ピアノは鍵盤と連動したハンマーが打弦して音を発する「打弦楽器」に分類されますが、ハープシコードは鍵盤に連動した部品についた爪が弦を弾いて音を奏でる「撥弦楽器」です。つまり、ハープシコードの音の鳴る仕組みはピアノというよりはギターなどといった弦楽器に近いものとなります。
歴史
ハープシコードの歴史は古く、16~18世紀によく用いられましたが、「貴族の楽器」として大切に扱われ、高価な調度品あるいは装飾品としての意味合いも持っていました。そのため、金箔で装飾が施されていたり、蓋や響板に絵や模様が描かれているものなど、豪華なデザインのものがたくさんあります。
バロック時代以降、ピアノが鍵盤楽器として普及したことによりその地位は奪われていましたが、近代になってハープシコードの価値が見直され、今に至っています。
ハープシコードはどんな曲で使われる?
ハープシコードは、ルネサンス音楽やバロック音楽でその音色をよく聴くことができます。
ハープシコード音楽の作曲家としてとりわけ有名な人物として、シャンボ二エールやクープラン、スカルラッティが挙げられます。
さらにJ・S・バッハはこれらのハープシコード音楽をより高度なものに高めました。例えば「イタリア協奏曲」は、今日ピアノでよく演奏されている有名な楽曲ですが、元々はハープシコードによる独奏曲として作曲されたものです。
J・S・バッハの息子の時代になり、ピアノが本格的に台頭すると、ハープシコードはピアノにその地位を奪われることとなり、使用されることはほぼなくなってしまいます。
しかしながら、近代になってハープシコードの価値が見直され、楽器が復興されただけではなく、現代音楽やポピュラー音楽にも用いられるようになってきています。
ハープシコードとチェンバロの違い
「ハープシコード」と「チェンバロ」は、呼び名が異なるだけで、一般的には同じ楽器として扱われています。
「ハープシコード」は英語(Harpsichord)が由来、「チェンバロ」はドイツ語(Chembalo)が由来となっています。

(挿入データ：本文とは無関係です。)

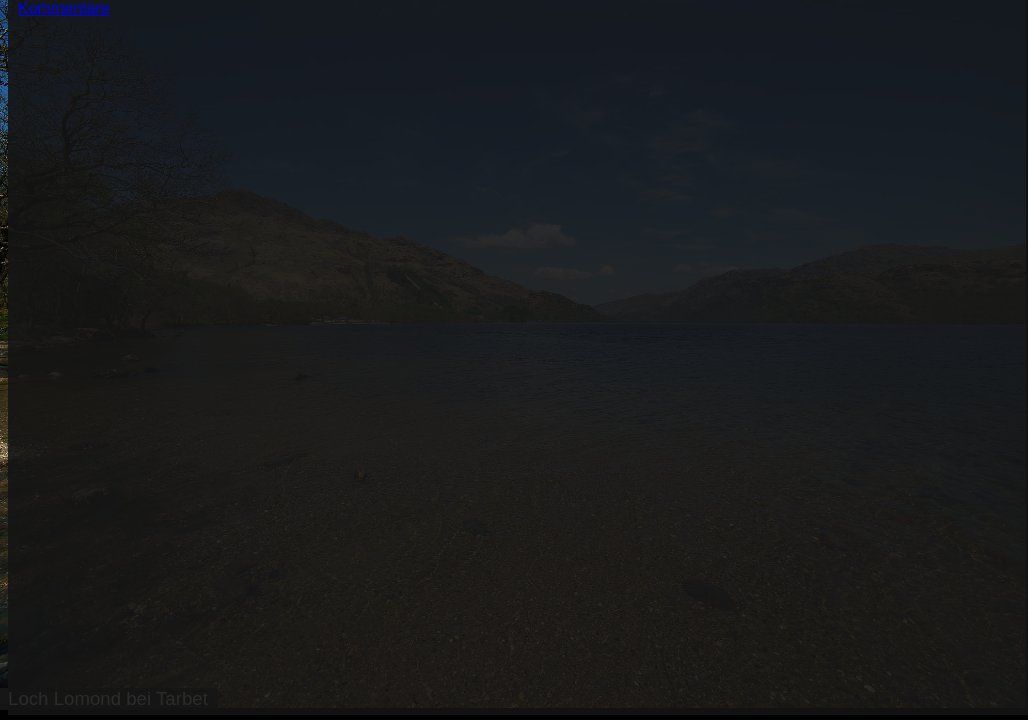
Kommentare (64, 8)
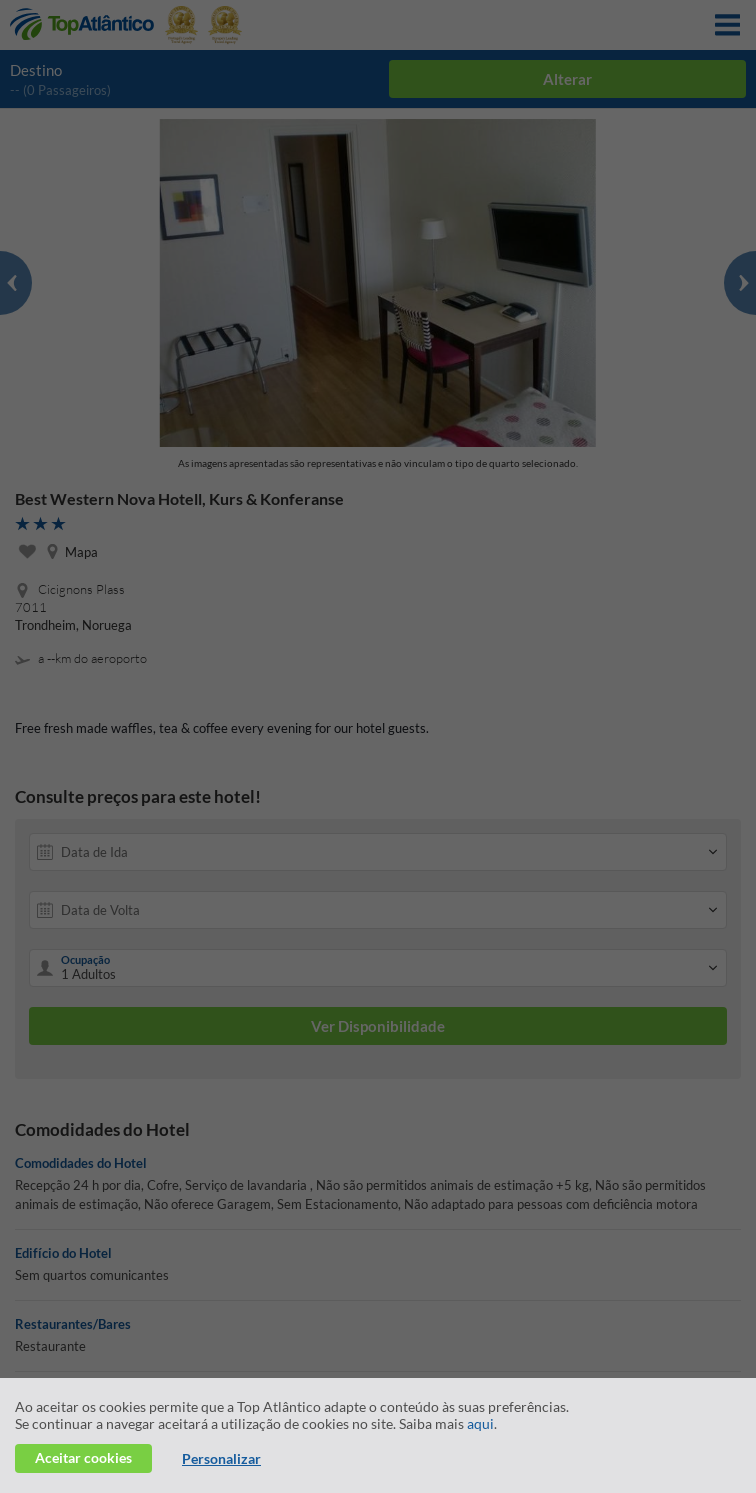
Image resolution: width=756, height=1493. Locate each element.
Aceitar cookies (83, 1457)
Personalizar (221, 1458)
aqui (480, 1423)
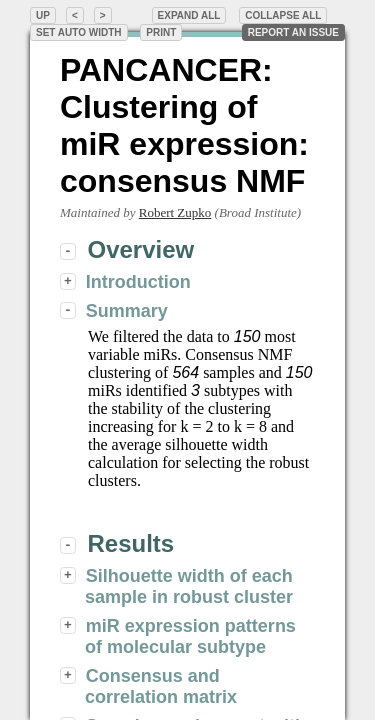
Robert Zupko (175, 212)
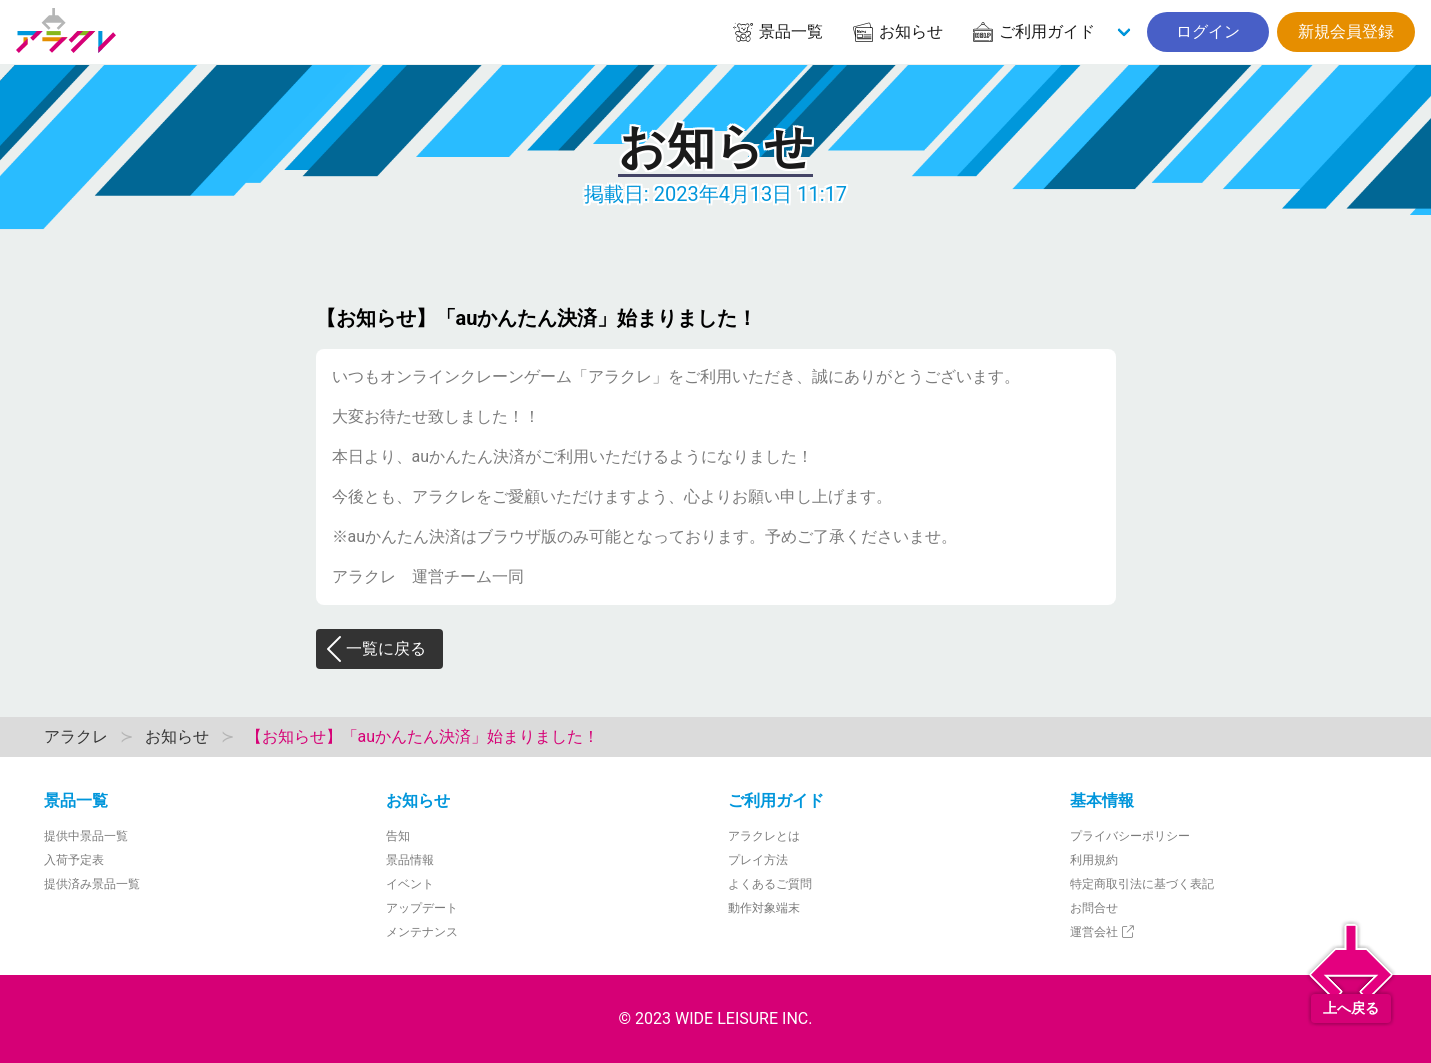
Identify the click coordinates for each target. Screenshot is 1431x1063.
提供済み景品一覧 (92, 884)
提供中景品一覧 (86, 836)
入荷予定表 (74, 860)
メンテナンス (422, 932)
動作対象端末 (764, 908)
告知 (398, 836)
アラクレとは (764, 836)
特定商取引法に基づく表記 (1142, 884)
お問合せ (1094, 908)
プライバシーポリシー (1130, 836)
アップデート (422, 908)
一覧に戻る (375, 649)
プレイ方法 (758, 860)
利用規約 (1094, 860)
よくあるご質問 (770, 884)
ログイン (1208, 31)
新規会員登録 (1346, 31)
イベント (410, 884)
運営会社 (1103, 932)
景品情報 (410, 860)
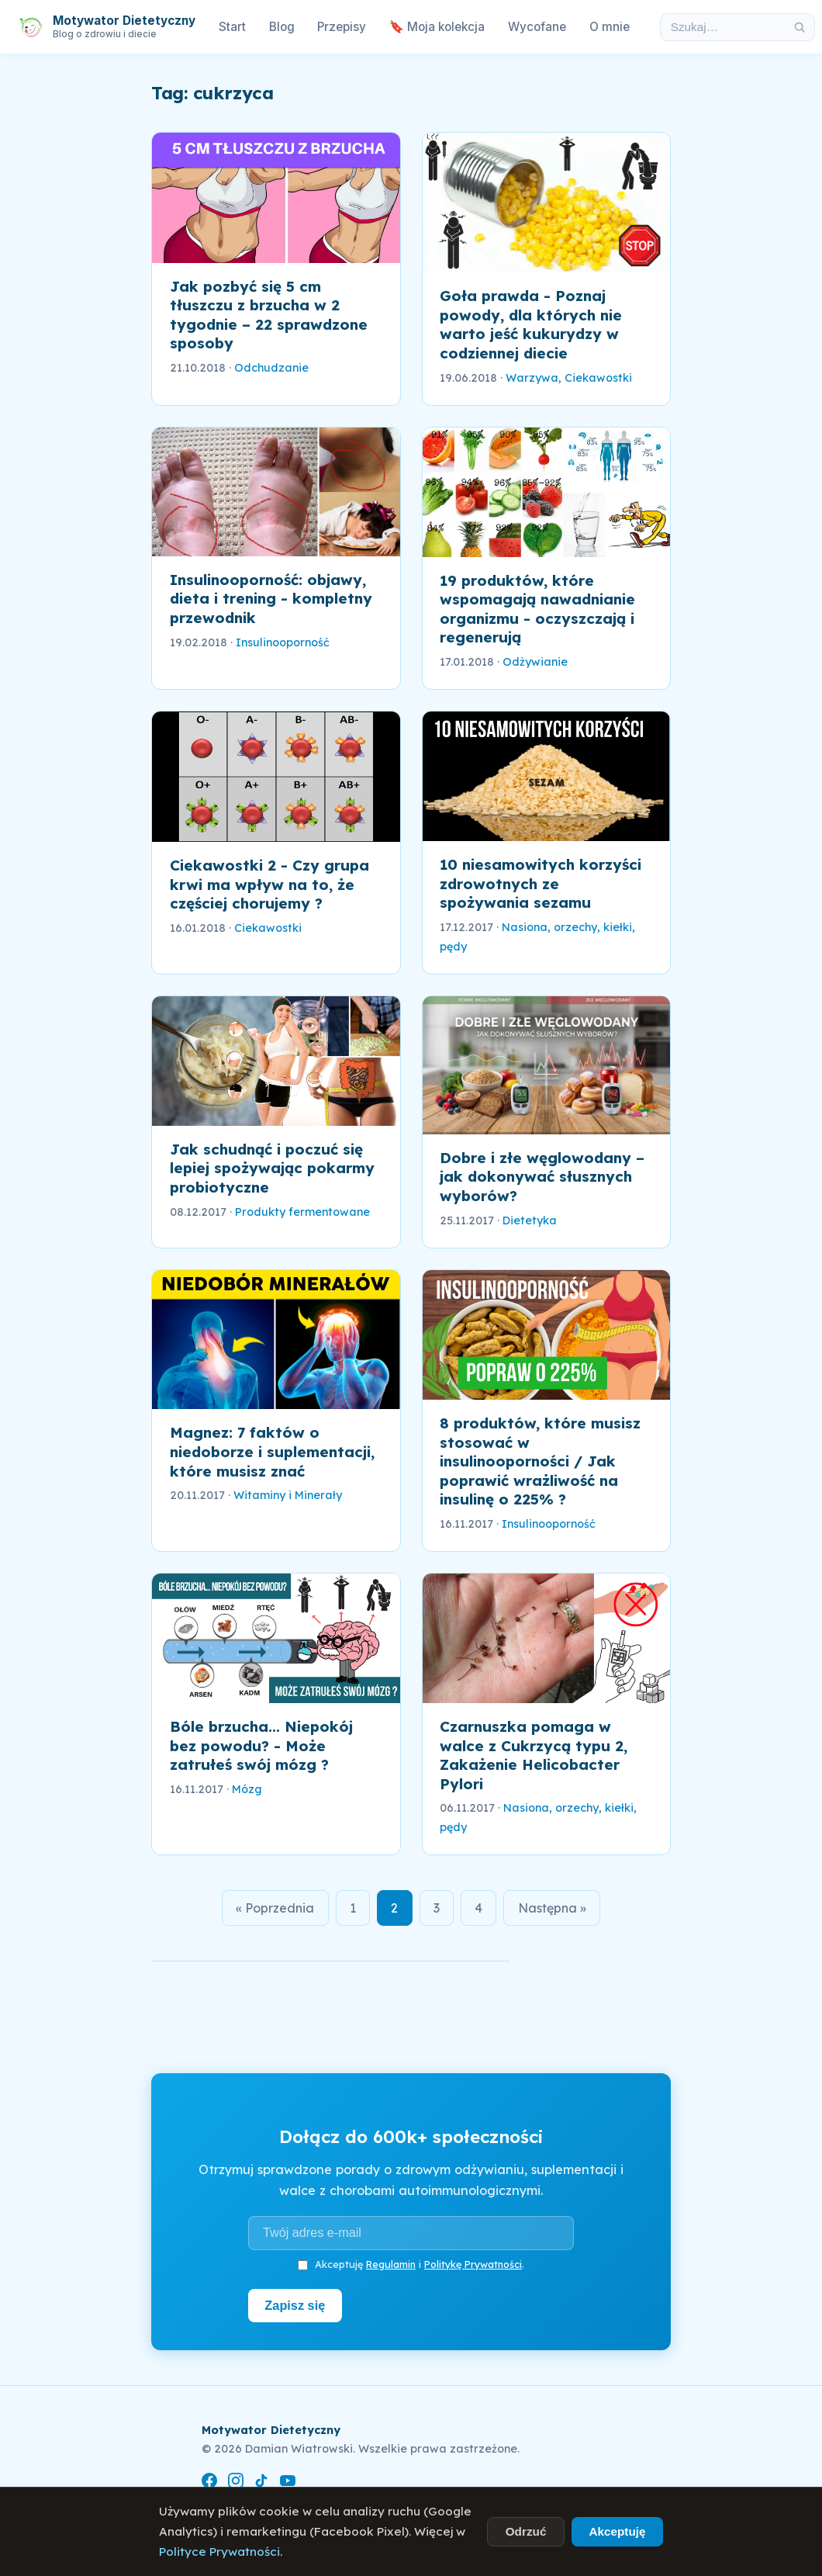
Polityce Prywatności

このほかに、フランス語(Clavesin)由来で「クラブサン」とも呼ばれます。
詳細については、以下の記事をご参考になさってください。
まとめ
ここまで、ハープシコードという楽器についてご紹介しました。
ピアノと比較すると印象が薄いかもしれませんが、近年はその価値も見直されつつあり、ハープシコードの音色を耳にする機会も増えてきているはずです。ハープシコードの音色や音楽を改めて味わってみるのもよいのではないでしょうか?